Gold finished down on the week as the news of less quantitative easing by the Fed was enough for the bears to overtake the bulls. The XAU/USD pair traded as low as 1187.20 but managed to close just above the 1200 after investors decided to take some of profit off the table on a possible double bottom formation. The primary driver of gold prices last week was the Fed's policy decision to throttle down from its ultra-accommodative monetary policy stance. I think also the perception that the stock market rally will continue through the first quarter of 2014 dulled the shiny metal's attractiveness. Because of that I will also keep an eye on the major stock markets as well as the USD/JPY pair. If stocks extend their gains, there will be even less reason for investors to buy gold.
Friday's data from the Commodity Futures Trading Commission (CFTC) show that speculative investors on the Chicago Mercantile Exchange reduced their net-long position in gold to 25904 contracts, from 26380 a week earlier. Speaking strictly based on the charts, the overall trend will remain bearish while the XAU/USD pair remains below the Ichimoku clouds almost on all time frames.

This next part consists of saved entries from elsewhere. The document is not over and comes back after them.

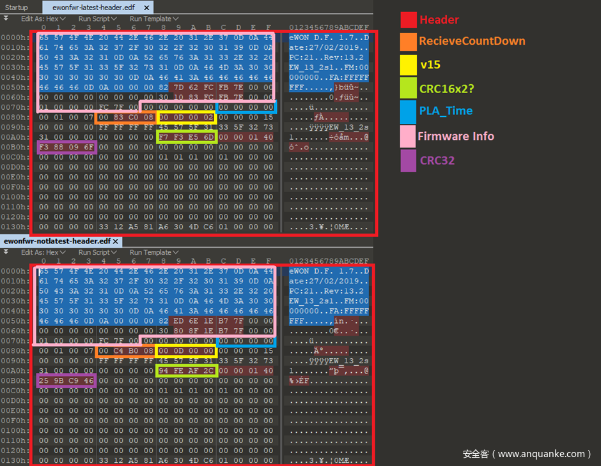The width and height of the screenshot is (601, 466).
Task: Click the blue PLA_Time legend swatch
Action: (x=409, y=111)
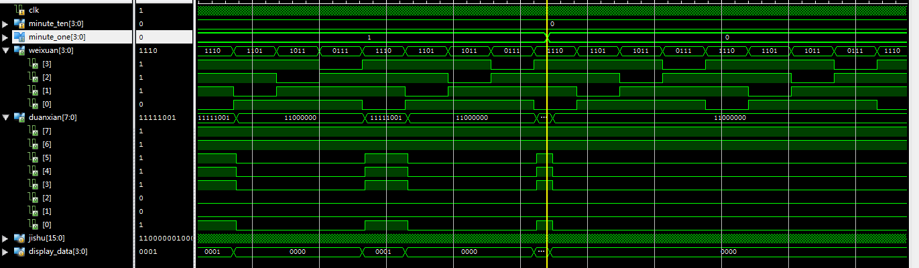Expand the display_data[3:0] signal group
The image size is (919, 268).
(x=6, y=251)
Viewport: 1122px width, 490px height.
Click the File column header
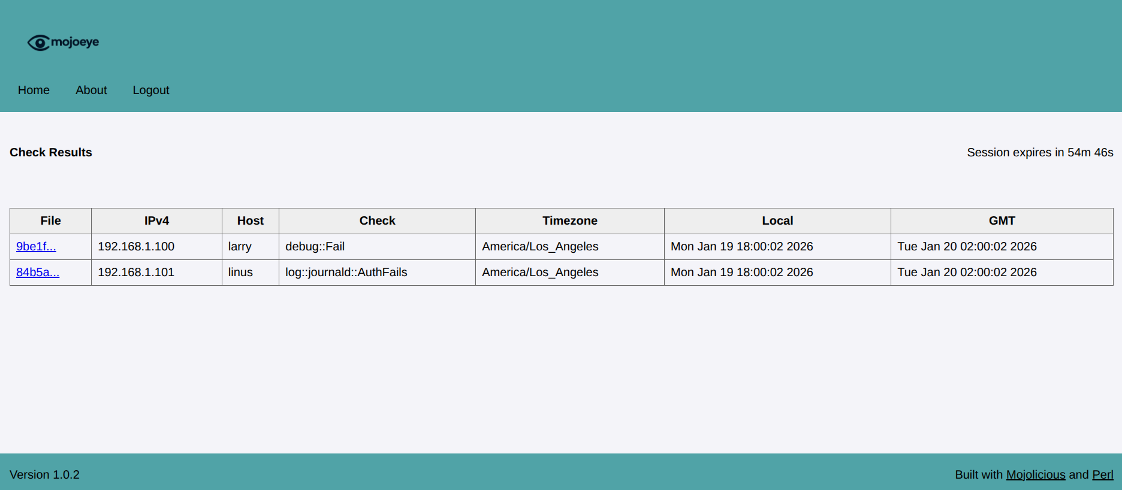point(51,220)
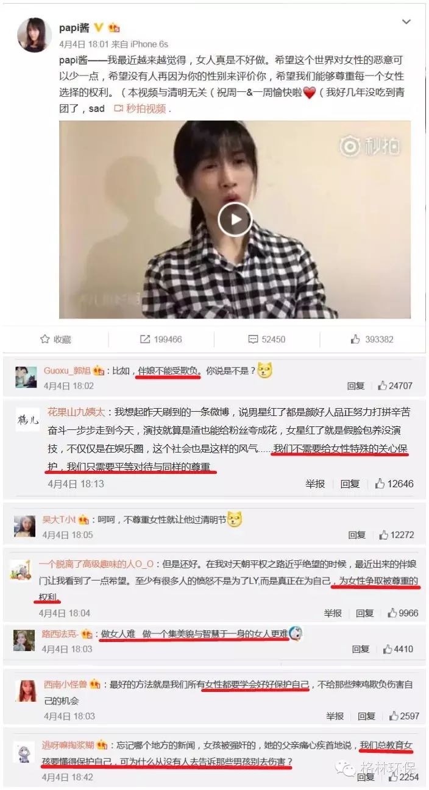Like Guoxu_郭旭's comment with 24707 likes

395,386
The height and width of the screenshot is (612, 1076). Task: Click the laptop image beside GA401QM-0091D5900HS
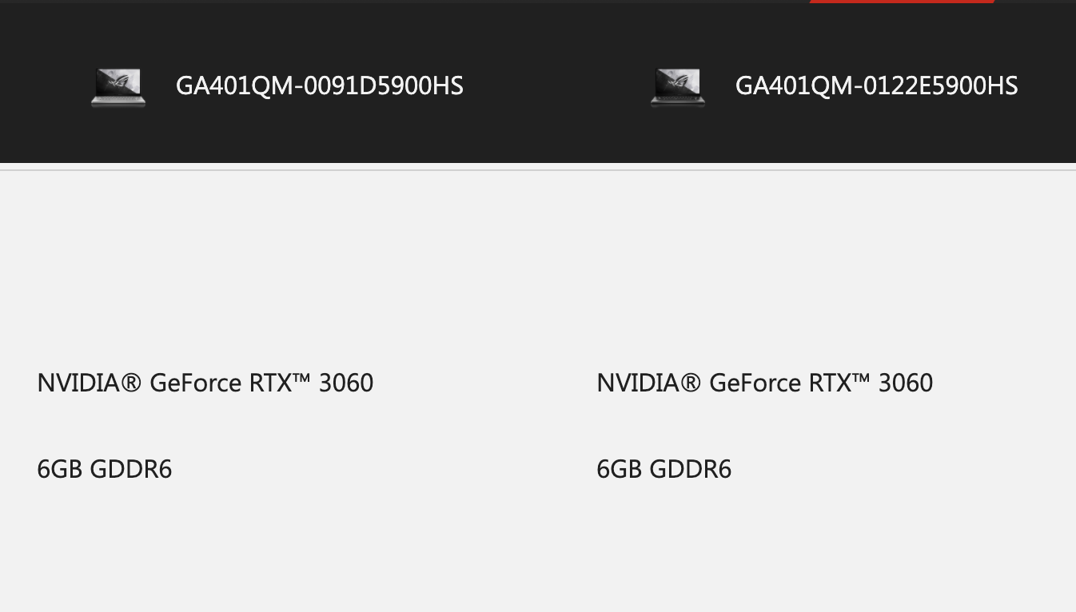pyautogui.click(x=118, y=87)
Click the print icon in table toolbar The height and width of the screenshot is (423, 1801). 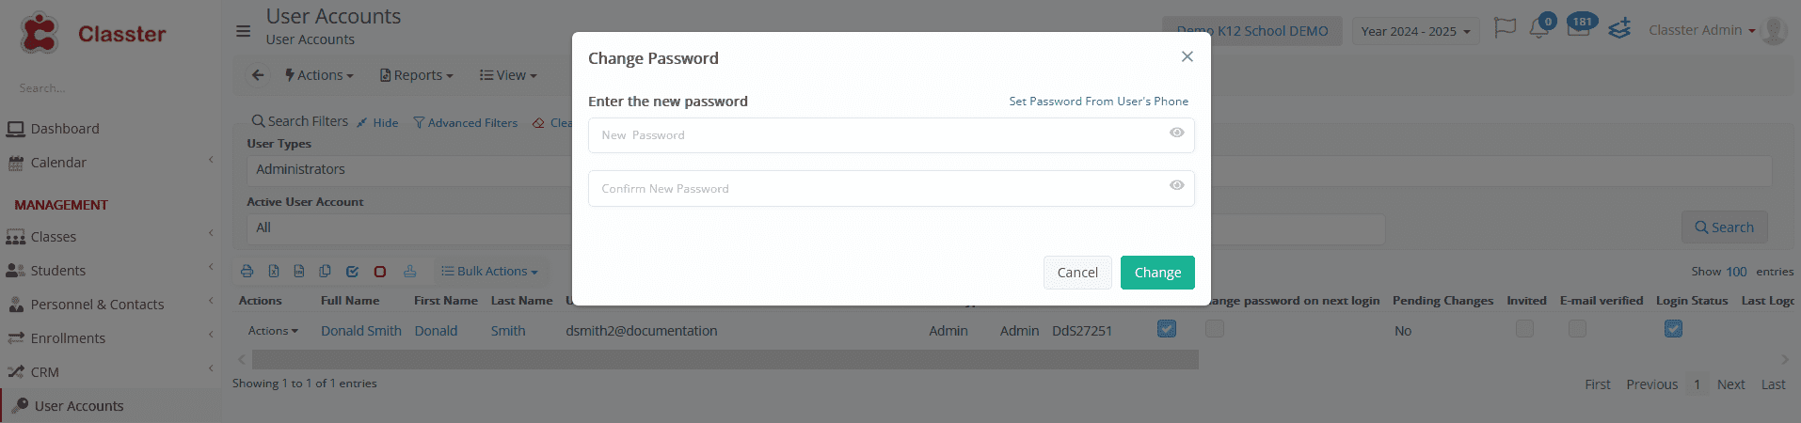pos(247,272)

Trading within the descending channel formation dating back to the August also supports this theory. However, as I mentioned in the previous analysis, the 1180 level may remain intact in the short-term while most investors take a break for the holiday. On the 1-hour time frame, we have a bullish Tenkan-sen (nine-period moving average, red line) - Kijun-sen (twenty six-day moving average, green line) cross but in order to confirm that the pair gained enough momentum to march towards the 1225 level, the bulls have to push prices above the 1213 - 1215.80 resistance area.
Only a close above the 1225 level could ease bearish pressure and take us back to the 1237 level. If the downward pressure continues and prices break below the 1180 support level, we may see another sell-off which will target the 1160 - 1138 zone.